Nihil, I must confess to having an animus against TV cameramen, born of bitter experience.
They are almost invariably male, tall, and hefty, and they use their even heftier equipment to shove everyone else out of the way, in order to occupy the front row. Picture yourself as a relatively short, and definitely female radio reporter with nothing more lethal to wield than a Sony 5000. Then imagine yourself at a press conference somewhere in Awfulstan, trying to worm your way to the front, and to poke your mike through the serried ranks of cameramen, close enough to the Premier of Awfulstan so that you can get some "acts" (you need sound, after all, just as much as the TV cameramen need pictures).

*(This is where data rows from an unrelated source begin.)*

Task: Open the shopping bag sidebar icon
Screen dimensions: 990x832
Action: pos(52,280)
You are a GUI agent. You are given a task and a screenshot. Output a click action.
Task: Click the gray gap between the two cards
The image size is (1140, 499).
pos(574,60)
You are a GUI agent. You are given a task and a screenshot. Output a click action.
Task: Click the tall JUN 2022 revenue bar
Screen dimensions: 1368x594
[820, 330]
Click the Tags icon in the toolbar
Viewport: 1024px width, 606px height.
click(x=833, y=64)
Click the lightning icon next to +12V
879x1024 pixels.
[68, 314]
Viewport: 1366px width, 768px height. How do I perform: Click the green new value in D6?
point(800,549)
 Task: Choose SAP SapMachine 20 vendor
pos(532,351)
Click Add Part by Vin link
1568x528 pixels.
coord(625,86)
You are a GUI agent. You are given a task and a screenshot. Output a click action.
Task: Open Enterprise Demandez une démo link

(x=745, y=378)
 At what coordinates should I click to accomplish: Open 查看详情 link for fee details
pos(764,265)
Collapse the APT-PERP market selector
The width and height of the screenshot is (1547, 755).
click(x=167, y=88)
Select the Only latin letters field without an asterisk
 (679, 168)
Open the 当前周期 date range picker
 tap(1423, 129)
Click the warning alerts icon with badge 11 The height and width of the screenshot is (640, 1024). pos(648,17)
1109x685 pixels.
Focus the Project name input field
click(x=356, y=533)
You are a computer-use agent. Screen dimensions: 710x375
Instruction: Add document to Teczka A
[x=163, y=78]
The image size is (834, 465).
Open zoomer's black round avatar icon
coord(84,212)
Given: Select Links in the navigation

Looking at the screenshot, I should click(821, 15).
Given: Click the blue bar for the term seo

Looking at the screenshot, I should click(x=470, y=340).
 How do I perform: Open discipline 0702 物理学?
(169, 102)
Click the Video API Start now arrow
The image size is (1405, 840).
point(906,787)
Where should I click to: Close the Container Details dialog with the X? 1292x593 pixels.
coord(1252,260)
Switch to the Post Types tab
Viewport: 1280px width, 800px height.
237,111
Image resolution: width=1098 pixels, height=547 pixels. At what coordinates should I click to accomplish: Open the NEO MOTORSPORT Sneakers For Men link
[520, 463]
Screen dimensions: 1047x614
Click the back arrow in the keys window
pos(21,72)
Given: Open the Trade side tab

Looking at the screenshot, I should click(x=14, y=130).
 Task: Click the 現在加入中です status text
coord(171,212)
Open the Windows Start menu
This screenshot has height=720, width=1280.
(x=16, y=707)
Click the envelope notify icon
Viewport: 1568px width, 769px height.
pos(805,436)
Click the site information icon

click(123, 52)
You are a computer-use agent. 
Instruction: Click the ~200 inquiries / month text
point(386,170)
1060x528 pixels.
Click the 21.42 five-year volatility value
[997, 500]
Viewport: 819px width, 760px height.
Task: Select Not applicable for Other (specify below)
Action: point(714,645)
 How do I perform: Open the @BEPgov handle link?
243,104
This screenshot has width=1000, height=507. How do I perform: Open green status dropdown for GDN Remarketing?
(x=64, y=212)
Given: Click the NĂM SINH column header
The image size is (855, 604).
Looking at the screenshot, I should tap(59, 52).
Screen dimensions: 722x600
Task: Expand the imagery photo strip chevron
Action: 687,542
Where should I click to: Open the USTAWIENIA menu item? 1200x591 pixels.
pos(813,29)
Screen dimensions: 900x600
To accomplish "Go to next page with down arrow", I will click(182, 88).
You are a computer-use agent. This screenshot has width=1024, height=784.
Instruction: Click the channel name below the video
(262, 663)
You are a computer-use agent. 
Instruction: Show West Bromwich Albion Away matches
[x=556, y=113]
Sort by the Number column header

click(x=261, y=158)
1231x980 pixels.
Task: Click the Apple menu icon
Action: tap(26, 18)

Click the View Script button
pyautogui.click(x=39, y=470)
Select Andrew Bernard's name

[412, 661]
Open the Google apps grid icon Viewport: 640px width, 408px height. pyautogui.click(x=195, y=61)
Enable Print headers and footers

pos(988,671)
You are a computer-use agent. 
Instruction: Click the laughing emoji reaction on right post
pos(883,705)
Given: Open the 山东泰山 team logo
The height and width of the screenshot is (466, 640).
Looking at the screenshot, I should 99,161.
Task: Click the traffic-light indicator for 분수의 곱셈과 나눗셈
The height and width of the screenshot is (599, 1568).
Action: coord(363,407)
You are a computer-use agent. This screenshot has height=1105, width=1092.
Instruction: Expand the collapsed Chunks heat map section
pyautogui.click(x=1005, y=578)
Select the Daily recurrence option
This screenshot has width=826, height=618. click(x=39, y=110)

Then consider whether your weak female squeak ("let me through, please") will ever be heard over the basso profundo roar emitted by the cameramen...Then, after the press conference is over, visualize yourself tumbling down the stairs headfirst, sent flying by a herd of stampeding cameramen who have again used the instruments of their trade to clear the path before them...
Moving on, from my visceral dislike of TV cameramen to the issue of journalists in general, I would take issue with your assertion that "neither a reporter or a cameraman can tell the unvarnished truth". Which reporter? Which cameraman? Which media outlet, etc.? It seems to me that you may be generalizing from a limited number of personal esperiences, nihil.
I have the advantage of having been, at one time or another, a reporter, an academic, and a (minor) government bureaucrat. And in my considered judgment, you are more likely to get something close to the 'unvarnished truth" from the reporter than from the academic or the bureaucrat. IMHO.
Besides, as Pilate said, -- "What is truth?"